SET TASK: Pick out every line below that contains the word "screenshot" and copy each one in full.

SOURCE DATA:
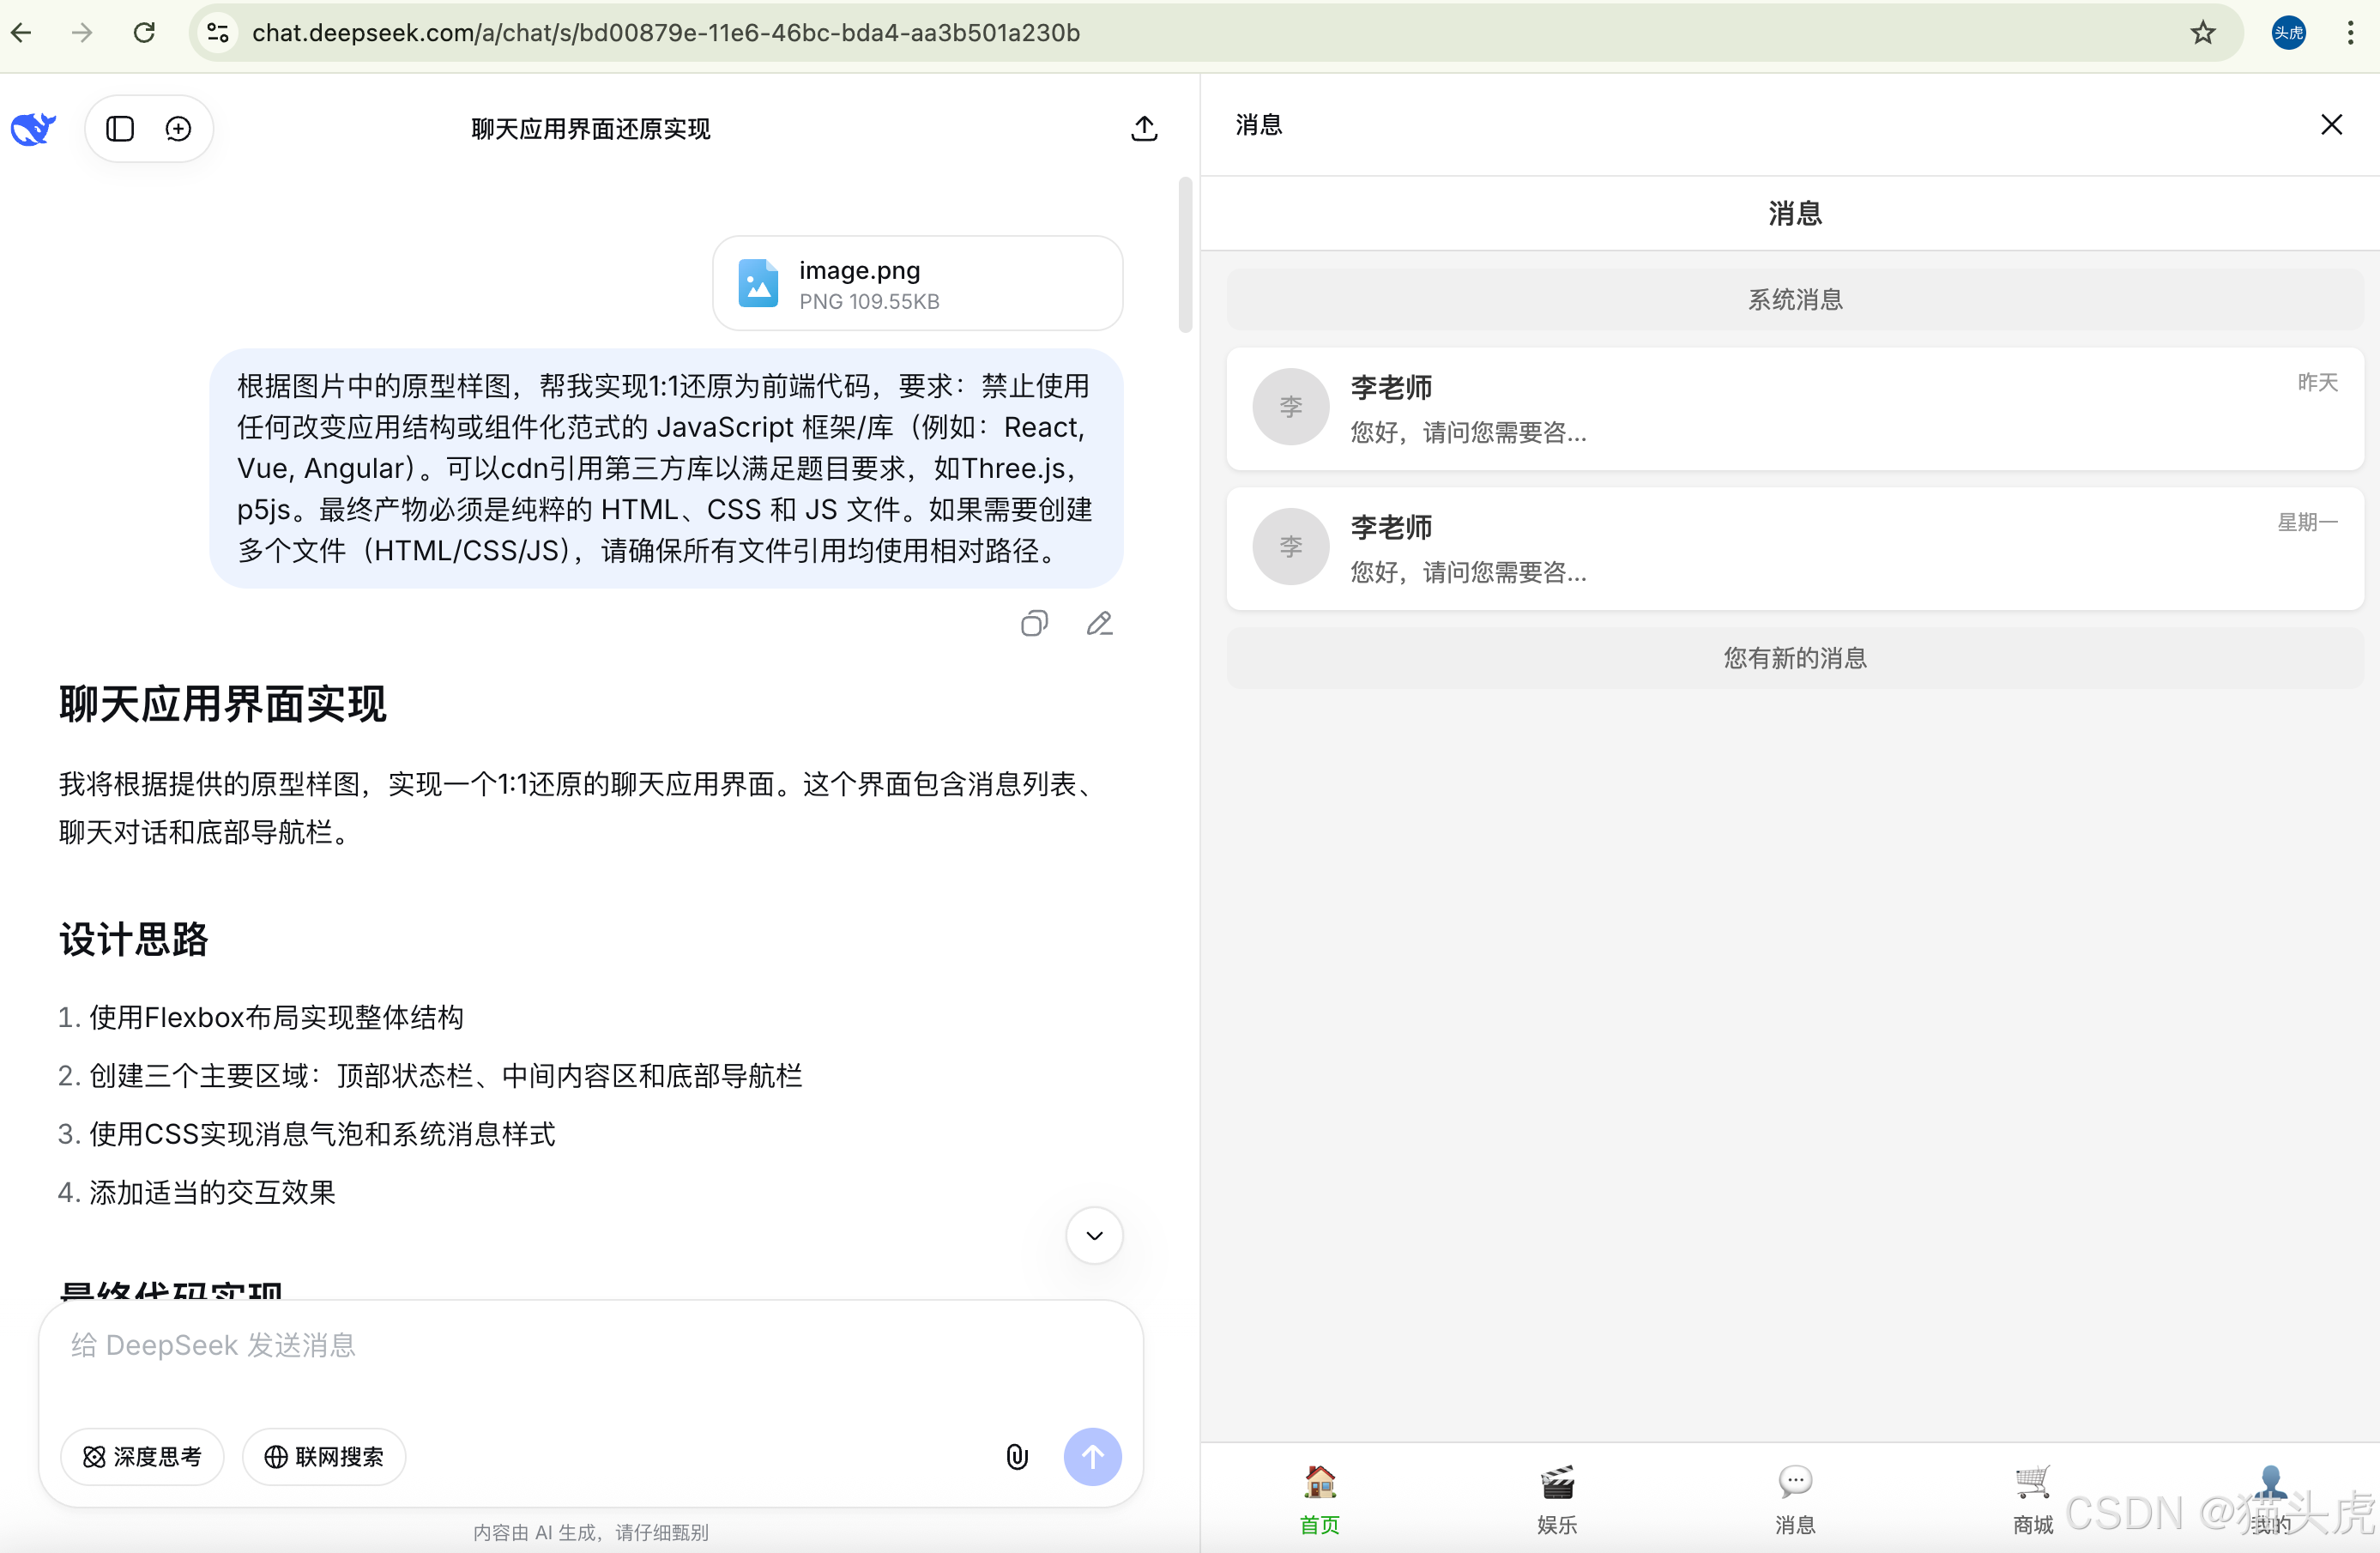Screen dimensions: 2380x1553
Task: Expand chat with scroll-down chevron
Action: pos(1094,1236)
---
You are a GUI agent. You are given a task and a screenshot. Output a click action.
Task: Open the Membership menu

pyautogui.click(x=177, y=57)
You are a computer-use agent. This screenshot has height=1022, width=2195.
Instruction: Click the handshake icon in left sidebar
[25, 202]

FULL OUTPUT:
You are a GUI agent. You are given a task and a screenshot. Output a click action.
You are a computer-use agent. This screenshot has height=1022, width=2195.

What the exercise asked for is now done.